The SerBG Trojan would have a field day: Norton Mobile Security didn’t spot it at all.  

Incredibly, the Norton Mobile Security app deters users from scanning the SD card they may have inserted, for fear of slowing down the malware check.

In all, the on-demand scan took 39.5 seconds to scan 1551 files, even with an SD card to consider. This was 13 seconds longer than without scanning the card.

Norton Mobile Security reported it had scanned just 131 files, which we found a worry, too. Reports to Norton Community Watch are enabled until you deselect the option; scheduled scans are weekly. 

At launch Norton Mobile Security offers you the choice of Set Up Anti-Theft, Anti-Malware and Web Protection.

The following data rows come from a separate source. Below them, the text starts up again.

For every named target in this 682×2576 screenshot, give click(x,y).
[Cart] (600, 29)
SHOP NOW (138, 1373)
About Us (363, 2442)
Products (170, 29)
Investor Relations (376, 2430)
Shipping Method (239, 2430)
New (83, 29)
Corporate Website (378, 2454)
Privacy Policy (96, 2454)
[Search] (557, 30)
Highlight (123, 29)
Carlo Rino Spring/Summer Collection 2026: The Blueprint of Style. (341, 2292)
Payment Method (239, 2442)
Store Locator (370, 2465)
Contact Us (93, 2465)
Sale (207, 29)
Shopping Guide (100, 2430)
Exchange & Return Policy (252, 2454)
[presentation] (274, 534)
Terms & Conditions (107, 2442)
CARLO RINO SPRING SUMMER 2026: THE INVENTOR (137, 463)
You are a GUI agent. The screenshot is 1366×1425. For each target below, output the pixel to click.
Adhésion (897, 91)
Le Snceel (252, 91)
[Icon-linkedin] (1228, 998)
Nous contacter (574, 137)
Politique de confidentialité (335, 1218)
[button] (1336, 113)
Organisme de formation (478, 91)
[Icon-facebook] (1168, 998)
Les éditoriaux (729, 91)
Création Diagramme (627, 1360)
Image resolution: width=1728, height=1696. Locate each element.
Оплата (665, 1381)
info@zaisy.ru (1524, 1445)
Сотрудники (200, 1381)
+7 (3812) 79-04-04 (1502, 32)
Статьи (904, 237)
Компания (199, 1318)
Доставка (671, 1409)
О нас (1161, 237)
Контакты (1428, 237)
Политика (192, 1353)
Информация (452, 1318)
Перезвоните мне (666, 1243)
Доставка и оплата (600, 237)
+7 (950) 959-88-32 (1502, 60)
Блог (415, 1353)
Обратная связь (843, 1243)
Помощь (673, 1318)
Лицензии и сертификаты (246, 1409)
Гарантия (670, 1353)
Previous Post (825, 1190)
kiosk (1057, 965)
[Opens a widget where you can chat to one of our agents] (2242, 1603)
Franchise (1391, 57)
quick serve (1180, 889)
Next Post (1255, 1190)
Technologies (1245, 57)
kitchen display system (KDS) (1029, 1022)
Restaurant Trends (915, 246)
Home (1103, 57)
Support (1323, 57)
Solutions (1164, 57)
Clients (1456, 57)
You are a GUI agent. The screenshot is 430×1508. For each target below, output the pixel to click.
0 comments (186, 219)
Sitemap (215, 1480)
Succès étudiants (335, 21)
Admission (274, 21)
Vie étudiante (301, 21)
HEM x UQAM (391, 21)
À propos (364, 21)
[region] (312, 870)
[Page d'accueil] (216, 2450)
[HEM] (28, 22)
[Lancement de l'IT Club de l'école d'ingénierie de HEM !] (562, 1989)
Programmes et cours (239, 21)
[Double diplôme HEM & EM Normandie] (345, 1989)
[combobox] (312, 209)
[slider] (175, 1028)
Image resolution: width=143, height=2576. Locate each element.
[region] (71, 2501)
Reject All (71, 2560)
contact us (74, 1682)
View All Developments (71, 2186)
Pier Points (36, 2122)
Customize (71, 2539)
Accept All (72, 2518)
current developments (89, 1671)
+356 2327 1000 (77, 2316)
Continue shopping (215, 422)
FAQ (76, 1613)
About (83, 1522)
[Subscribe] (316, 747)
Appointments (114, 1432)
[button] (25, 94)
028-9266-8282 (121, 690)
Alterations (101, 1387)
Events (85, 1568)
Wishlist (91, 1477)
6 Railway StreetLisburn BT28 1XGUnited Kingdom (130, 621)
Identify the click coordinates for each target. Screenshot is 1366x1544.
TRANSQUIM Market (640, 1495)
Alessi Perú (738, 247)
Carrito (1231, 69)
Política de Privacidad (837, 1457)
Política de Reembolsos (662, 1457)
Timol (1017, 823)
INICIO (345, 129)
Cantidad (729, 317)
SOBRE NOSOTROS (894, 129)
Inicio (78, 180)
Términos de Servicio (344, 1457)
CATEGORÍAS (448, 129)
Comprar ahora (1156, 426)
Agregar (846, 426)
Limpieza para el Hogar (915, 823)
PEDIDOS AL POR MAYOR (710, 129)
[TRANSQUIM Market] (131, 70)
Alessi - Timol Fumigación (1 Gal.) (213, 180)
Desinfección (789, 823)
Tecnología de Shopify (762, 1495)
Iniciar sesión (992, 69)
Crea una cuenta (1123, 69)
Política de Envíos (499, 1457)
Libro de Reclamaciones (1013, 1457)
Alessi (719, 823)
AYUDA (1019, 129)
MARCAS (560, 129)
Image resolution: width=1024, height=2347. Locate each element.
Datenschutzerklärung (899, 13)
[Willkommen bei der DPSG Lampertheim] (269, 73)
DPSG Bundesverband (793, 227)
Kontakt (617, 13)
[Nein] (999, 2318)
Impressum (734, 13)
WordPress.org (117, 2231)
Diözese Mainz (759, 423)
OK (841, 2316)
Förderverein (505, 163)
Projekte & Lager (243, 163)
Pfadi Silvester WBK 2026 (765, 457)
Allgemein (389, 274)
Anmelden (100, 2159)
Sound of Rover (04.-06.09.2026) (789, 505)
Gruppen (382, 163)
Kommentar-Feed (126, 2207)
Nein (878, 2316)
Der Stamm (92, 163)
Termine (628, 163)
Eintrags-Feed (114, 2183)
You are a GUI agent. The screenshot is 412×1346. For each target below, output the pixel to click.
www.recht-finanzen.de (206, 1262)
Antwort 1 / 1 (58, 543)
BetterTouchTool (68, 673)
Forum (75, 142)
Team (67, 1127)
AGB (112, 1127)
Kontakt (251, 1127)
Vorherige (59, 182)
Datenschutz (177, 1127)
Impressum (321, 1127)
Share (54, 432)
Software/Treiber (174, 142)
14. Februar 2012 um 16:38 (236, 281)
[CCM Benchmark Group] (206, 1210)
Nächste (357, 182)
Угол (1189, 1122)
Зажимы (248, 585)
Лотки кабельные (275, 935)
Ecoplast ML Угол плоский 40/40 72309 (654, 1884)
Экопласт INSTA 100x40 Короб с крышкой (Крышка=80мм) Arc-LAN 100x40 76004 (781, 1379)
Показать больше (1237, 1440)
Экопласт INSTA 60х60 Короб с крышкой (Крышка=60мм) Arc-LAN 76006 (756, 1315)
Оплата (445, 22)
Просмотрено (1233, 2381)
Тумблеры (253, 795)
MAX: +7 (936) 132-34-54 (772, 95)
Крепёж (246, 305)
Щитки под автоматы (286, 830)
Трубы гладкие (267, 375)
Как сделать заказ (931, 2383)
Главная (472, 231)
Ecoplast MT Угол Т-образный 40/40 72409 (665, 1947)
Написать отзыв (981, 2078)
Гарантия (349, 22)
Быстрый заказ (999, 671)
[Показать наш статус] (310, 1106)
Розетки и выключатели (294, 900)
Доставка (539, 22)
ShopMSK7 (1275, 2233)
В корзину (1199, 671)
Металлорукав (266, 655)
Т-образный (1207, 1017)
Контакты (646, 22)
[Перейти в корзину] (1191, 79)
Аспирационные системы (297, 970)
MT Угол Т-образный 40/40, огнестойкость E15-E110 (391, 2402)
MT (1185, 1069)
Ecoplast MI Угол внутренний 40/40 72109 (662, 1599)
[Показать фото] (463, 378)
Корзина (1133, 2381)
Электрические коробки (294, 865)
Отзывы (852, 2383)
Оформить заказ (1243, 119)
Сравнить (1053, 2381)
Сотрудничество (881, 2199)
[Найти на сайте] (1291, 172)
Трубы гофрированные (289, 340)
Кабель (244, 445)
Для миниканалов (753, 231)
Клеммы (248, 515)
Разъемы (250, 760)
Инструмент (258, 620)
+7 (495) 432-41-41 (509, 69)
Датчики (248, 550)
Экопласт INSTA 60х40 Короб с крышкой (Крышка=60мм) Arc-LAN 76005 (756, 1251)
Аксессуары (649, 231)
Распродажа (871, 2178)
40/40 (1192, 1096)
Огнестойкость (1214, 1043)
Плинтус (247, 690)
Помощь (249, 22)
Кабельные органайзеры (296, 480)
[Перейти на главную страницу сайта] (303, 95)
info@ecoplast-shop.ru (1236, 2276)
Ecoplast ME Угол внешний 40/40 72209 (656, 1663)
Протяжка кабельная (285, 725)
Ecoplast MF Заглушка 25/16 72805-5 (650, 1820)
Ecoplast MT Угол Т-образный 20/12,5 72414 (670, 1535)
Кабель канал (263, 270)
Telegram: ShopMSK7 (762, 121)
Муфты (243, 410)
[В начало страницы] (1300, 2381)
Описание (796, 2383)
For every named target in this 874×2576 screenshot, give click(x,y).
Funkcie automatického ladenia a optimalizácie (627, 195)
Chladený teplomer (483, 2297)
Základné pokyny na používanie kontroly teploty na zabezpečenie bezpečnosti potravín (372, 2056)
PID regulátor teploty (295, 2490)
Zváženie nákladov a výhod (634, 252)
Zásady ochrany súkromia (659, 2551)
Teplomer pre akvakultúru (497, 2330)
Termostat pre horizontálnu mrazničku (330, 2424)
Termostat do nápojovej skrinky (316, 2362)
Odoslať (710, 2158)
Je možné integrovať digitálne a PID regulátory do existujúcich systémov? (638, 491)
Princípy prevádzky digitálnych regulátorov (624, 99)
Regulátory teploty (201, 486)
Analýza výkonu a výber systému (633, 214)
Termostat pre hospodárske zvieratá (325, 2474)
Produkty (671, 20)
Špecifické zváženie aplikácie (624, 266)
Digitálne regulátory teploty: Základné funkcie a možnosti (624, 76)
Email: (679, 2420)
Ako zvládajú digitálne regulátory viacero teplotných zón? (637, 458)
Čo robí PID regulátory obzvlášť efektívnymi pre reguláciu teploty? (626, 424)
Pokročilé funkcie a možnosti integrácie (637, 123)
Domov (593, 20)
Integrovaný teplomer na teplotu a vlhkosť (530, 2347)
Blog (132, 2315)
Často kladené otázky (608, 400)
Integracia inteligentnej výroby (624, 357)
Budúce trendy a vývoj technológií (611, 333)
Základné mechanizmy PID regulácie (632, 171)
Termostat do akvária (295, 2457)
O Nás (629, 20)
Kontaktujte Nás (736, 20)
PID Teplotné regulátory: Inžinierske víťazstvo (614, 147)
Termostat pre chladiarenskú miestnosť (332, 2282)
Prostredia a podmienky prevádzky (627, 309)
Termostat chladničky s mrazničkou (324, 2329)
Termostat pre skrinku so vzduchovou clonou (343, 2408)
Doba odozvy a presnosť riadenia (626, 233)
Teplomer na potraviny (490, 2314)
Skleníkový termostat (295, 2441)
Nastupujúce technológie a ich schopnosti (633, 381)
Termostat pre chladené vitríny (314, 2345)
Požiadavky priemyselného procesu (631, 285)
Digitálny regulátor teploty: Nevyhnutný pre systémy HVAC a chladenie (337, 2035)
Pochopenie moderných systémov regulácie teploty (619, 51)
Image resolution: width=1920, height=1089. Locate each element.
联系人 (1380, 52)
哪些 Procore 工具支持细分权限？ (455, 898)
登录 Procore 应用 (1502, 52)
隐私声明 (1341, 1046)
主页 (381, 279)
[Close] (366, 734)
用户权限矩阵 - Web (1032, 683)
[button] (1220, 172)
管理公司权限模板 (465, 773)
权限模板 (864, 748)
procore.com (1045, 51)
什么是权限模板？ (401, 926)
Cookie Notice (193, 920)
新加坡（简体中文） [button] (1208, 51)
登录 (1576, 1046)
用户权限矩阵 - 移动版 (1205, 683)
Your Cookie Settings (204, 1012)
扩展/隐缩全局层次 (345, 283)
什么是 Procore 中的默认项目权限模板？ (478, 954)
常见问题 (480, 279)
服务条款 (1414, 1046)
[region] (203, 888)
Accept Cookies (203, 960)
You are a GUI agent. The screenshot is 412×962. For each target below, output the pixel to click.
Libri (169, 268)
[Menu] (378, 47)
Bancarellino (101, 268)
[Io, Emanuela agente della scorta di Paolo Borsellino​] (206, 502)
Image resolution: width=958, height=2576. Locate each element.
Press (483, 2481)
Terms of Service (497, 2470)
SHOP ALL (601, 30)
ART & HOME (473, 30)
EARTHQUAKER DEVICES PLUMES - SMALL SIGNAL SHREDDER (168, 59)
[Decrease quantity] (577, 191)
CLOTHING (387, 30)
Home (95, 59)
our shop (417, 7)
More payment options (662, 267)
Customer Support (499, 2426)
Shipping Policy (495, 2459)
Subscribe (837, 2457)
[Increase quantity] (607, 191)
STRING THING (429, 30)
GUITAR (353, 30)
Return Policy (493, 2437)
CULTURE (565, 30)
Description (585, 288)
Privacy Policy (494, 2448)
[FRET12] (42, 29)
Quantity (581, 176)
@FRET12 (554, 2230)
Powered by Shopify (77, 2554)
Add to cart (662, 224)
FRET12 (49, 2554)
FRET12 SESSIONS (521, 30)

The malware scanner component is available for free; the rest requires a paid upgrade.

The non-Lite version of Norton Mobile Security costs £29.99 per year and can be bought with a single click on the screen.

The in-app purchasing is easily the best implemented part of this very limited app. We declined. 


Were Norton Mobile Security a sophisticated anti-malware tool that blocked most known Android threats, we’d happily recommend it. But its protectiveness falls far short of expectations, making it little better than a panacea. Must try much harder.